In an alternative implementation, the checkpoint 202 may be provided in or in association with the update instruction 216. This alternative implementation is particularly useful in roll back scenarios, although it may also be used in update scenarios. For example, rather than having the ingestion staging engine 208 input a stored value of a checkpoint 202 representing the most recent update, the checkpoint 202 may be communicated with the update instruction 216 to specify a different checkpoint, such as a time before the most recent update. In this manner, the staged dataset 214 can be rolled back to an earlier date, overwriting potentially corrupt staged subsets in the staged dataset 214. Accordingly, such a roll back can potentially cleanse the input data for the data analytics engine 212 and generate cleansed analytics results. It should also be understood that the update instruction 216 may also include or be associated with a second checkpoint that specifies a different end time than the current time, as discussed with respect to
In one implementation, the delta-based data repository 304 may be in the form of a “delta lake,” but other forms of delta-based storage may be employed. The delta-based data repository 304 stores data, and the deltas are stored in association with that data over time (e.g., in a transaction log). Accordingly, the data and the deltas may be retrieved to build a specified version of the data, such as a version of the data corresponding to a particular date and time (collectively, “time”) specified by a checkpoint.
In an initial stage, the data analytics engine 306 in a data analyzer 312 requests an initial load of data from the delta-based data repository 304 via an input interface 314 of a data transformer 316. The request from the data analytics engine 306 triggers a request generator 318 of the data transformer 316 to generate a request based on a checkpoint, which may be provided with the request from the data analytics engine 306 or accessed from other storage. The data analytics engine 306 sends the request generated by the request generator 318 to the delta-based data repository 304 via an output interface 320.
The delta-based data repository 304 generates a dataset based at least in part upon the request from the request generator 318. For example, the checkpoint in this initial stage may specify the earliest time (e.g., the start of the data on the requested subject matter) in order to collect and ingest all of the data available in the delta-based data repository 304 on the requested subject matter up to the current time. In other implementations, a second checkpoint may also be applied to specify a time slice version of the data (e.g., from the start of the data to some point in time that is earlier than the current time).

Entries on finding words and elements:

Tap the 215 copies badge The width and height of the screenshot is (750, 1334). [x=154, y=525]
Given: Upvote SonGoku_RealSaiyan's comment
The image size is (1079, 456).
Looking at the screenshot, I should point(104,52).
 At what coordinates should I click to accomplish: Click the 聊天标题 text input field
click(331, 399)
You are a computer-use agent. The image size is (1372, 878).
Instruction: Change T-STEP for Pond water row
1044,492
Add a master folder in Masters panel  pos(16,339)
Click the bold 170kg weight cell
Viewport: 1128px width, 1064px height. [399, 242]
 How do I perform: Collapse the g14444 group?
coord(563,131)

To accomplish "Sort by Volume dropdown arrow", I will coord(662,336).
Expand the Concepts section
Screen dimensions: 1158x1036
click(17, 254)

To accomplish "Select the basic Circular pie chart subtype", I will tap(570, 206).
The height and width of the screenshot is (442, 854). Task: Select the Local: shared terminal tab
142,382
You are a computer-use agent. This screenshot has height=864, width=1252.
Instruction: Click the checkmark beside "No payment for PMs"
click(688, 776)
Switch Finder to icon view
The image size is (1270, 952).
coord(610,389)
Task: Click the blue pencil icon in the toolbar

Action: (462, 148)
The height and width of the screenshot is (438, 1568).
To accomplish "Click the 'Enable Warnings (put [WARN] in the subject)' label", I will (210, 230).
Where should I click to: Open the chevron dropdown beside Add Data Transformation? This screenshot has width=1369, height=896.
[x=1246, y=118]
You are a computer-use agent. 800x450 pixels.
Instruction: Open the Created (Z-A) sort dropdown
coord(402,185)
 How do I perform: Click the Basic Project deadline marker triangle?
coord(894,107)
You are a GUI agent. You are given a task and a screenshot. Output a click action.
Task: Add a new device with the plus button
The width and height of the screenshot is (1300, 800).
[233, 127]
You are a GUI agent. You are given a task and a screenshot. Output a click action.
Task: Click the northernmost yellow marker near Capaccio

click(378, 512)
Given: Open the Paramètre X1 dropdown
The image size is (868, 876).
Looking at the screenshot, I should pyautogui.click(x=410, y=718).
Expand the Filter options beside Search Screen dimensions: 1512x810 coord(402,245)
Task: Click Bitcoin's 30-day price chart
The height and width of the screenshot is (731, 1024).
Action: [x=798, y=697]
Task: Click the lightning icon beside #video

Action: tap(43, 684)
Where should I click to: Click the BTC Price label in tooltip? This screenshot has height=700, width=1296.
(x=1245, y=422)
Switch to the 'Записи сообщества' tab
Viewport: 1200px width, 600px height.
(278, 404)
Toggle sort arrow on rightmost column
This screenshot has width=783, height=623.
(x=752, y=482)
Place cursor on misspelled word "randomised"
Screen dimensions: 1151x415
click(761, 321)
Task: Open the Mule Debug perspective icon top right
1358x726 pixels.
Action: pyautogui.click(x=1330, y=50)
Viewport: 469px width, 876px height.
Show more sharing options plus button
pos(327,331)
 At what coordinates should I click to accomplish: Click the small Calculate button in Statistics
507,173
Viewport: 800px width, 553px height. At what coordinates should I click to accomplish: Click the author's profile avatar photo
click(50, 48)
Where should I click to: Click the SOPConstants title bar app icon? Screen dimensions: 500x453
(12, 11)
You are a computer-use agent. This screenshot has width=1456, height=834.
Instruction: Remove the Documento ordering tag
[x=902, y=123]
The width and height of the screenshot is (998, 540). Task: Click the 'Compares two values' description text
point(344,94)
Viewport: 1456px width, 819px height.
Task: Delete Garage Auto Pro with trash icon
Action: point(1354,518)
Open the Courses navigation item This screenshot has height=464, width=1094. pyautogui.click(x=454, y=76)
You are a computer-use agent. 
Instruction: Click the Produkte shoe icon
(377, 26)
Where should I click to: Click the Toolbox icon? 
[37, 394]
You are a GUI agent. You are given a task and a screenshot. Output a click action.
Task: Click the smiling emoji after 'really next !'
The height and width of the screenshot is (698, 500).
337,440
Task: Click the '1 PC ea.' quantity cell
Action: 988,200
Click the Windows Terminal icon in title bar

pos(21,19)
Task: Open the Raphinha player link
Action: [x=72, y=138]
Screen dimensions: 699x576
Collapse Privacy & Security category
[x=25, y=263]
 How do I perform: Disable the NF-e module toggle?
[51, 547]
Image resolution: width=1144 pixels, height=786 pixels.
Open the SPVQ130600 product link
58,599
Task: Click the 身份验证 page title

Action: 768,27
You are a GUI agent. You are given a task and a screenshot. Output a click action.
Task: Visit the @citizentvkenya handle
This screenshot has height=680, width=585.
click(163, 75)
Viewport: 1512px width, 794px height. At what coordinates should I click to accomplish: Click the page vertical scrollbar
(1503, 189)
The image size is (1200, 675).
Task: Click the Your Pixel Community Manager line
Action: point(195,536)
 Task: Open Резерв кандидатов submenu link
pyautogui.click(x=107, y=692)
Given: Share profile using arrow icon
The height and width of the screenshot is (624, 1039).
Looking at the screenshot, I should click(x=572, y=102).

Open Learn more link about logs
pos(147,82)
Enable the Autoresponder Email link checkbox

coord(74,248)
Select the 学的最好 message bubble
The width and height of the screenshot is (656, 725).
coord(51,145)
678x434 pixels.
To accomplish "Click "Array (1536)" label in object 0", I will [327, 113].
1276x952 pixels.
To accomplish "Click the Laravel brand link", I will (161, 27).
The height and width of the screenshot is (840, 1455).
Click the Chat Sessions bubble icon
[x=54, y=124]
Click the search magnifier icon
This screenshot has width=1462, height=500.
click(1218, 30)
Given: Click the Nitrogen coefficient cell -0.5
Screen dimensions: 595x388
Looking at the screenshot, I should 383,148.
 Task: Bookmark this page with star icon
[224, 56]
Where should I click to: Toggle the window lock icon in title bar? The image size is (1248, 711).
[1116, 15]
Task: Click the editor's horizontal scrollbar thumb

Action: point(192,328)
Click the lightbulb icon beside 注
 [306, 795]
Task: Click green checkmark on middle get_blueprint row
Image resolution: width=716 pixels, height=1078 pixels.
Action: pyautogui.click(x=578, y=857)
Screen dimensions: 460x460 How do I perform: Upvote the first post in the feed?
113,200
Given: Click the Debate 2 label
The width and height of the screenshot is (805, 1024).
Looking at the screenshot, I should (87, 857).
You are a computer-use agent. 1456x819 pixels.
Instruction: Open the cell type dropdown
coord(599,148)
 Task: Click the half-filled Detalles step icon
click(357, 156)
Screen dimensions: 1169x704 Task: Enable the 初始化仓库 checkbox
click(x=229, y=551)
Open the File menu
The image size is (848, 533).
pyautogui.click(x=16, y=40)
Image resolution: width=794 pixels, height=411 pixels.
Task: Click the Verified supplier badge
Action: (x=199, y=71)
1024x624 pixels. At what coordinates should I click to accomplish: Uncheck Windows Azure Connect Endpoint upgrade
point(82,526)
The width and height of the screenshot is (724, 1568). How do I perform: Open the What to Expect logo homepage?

▶ _Given problem A_
In the text on the delta-based data repository, where may the deltas be stored in association with the data over time?
▶ _Given problem B_
Update the entries, starting with the first one and going on through the line with "Action: (462, 148)", by replacing "Instruction" with "Goal" and keeping everything else unchanged.

▶ _Full response A_
In a transaction log.

▶ _Full response B_
Tap the 215 copies badge The width and height of the screenshot is (750, 1334). [x=154, y=525]
Given: Upvote SonGoku_RealSaiyan's comment
The image size is (1079, 456).
Looking at the screenshot, I should point(104,52).
 At what coordinates should I click to accomplish: Click the 聊天标题 text input field
click(331, 399)
You are a computer-use agent. The image size is (1372, 878).
Goal: Change T-STEP for Pond water row
1044,492
Add a master folder in Masters panel  pos(16,339)
Click the bold 170kg weight cell
Viewport: 1128px width, 1064px height. [399, 242]
 How do I perform: Collapse the g14444 group?
coord(563,131)

To accomplish "Sort by Volume dropdown arrow", I will coord(662,336).
Expand the Concepts section
Screen dimensions: 1158x1036
click(17, 254)

To accomplish "Select the basic Circular pie chart subtype", I will tap(570, 206).
The height and width of the screenshot is (442, 854). Task: Select the Local: shared terminal tab
142,382
You are a computer-use agent. This screenshot has height=864, width=1252.
Goal: Click the checkmark beside "No payment for PMs"
click(688, 776)
Switch Finder to icon view
The image size is (1270, 952).
coord(610,389)
Task: Click the blue pencil icon in the toolbar

Action: (462, 148)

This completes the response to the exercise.